On the hunt for growth, companies in Europe and the US are taking advantage of good valuations to position themselves for the new world economy. Having spent the past two years cost-cutting and repairing their balance sheets, S&P 500 companies are flush with cash that they are keen to put to use via M&A. “US corporates are clearly interested in strategic emerging-market opportunities. Equally, some of the emerging-market leaders are looking cross-border and taking advantage of significant liquidity, strengthening exchange rates and a more positive local economic climate,” says Glenn Schiffman, head of investment banking for the Americas at Nomura.Wilhelm Schulz, head of European M&A at Citigroup, says that with the likelihood of another macroeconomic shock receding, European corporate boards have also started to execute their long-planned M&A strategies. “This – across most industries – involves geographic diversification and gaining scale to combat muted organic growth prospects at home,” he says. 



BHP Billiton’s recent hostile $39bn bid for PotashCorp, the world’s biggest fertiliser maker, comes at a time when global demand and output for the potash business are expected to increase dramatically. The Paris-based International Fertilizer Industry Association estimates that potash demand could rise by almost 20 per cent this year, from an estimated 49m tonnes of potassium chloride to 58.7m tonnes in 2014 – and BHP wants a large slice of that. Financial services companies are also looking to emerging markets for expansion.


 Santander, the highly acquisitive Spanish bank, recently won an auction for a controlling stake in one of Poland’s largest banks. It fought off stiff competition from European rivals to purchase the 70 per cent stake of Bank Zachodni WBK that Allied Irish Banks has been forced to sell as a condition of the state aid it has received from the Irish government. HSBC, meanwhile, is in exclusive talks to buy 70 per cent of South Africa’s Nedbank, giving the world’s biggest bank outside China a significant foothold in Africa. 

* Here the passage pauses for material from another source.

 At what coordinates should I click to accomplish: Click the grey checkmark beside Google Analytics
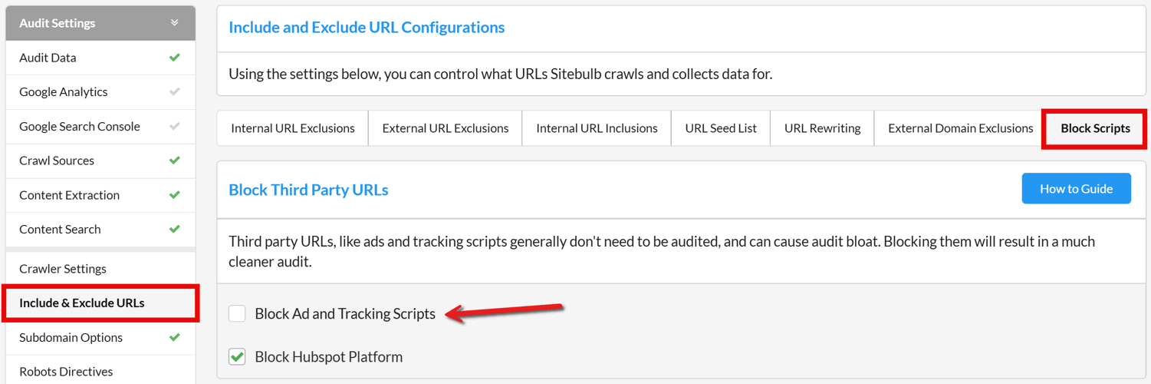175,92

With dealmaking in emerging markets outpacing the US and Europe for the first time in years, many of the new merger arbitrage funds have shifted their focus to Latin America and Asia. These funds aim to profit from the difference between a target’s share price after a takeover announcement and the closing price at completion. There is roughly $15bn in funds specifically focused on merger arbitrage worldwide, estimates Hedge Fund Research, although other event-driven funds also invest around deals. 

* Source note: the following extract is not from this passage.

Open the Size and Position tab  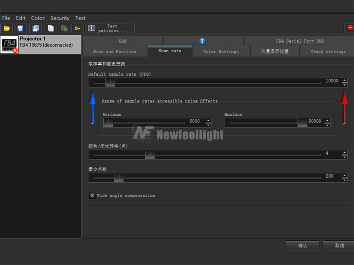(x=115, y=52)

One of the biggest trades for merger arbitrage funds at the moment is BHP’s bid for Potash. Since going public with its offer, more than 145m shares in the Canadian fertiliser company have been traded, and BHP is hoping these will help influence the outcome of the deal. Likewise, hedge funds including Jabre Capital have taken positions in Dana Petroleum following Korea National Oil’s offer. The Korean group needs acceptances from 75 per cent of shareholders before it can delist Dana from the London Stock Exchange, and 90 per cent before it can begin a squeeze-out process. If it succeeds in reaching its target, it may provide peers in the region with the impetus to become more aggressive when pursuing western targets. But while investors may welcome more emerging-market activity, they will not approve any deal at any price.


Prudential was one of the first companies to discover this after shareholders forced the UK life assurer to abandon its $35.5bn attempted takeover of the Asian assets of AIG, the US insurance group. Investors holding more than 20 per cent of the Pru were concerned that the economics of the deal left virtually no margin for error in delivering the promised returns and cost synergies. But while it is inevitable that some of these deals will fail to succeed, the impetus to keep trying is unlikely to wane. International companies that in the past have dismissed emerging-market M&A as nothing but a passing phase have taken stock of reality: the new breed of dealmakers is here to stay.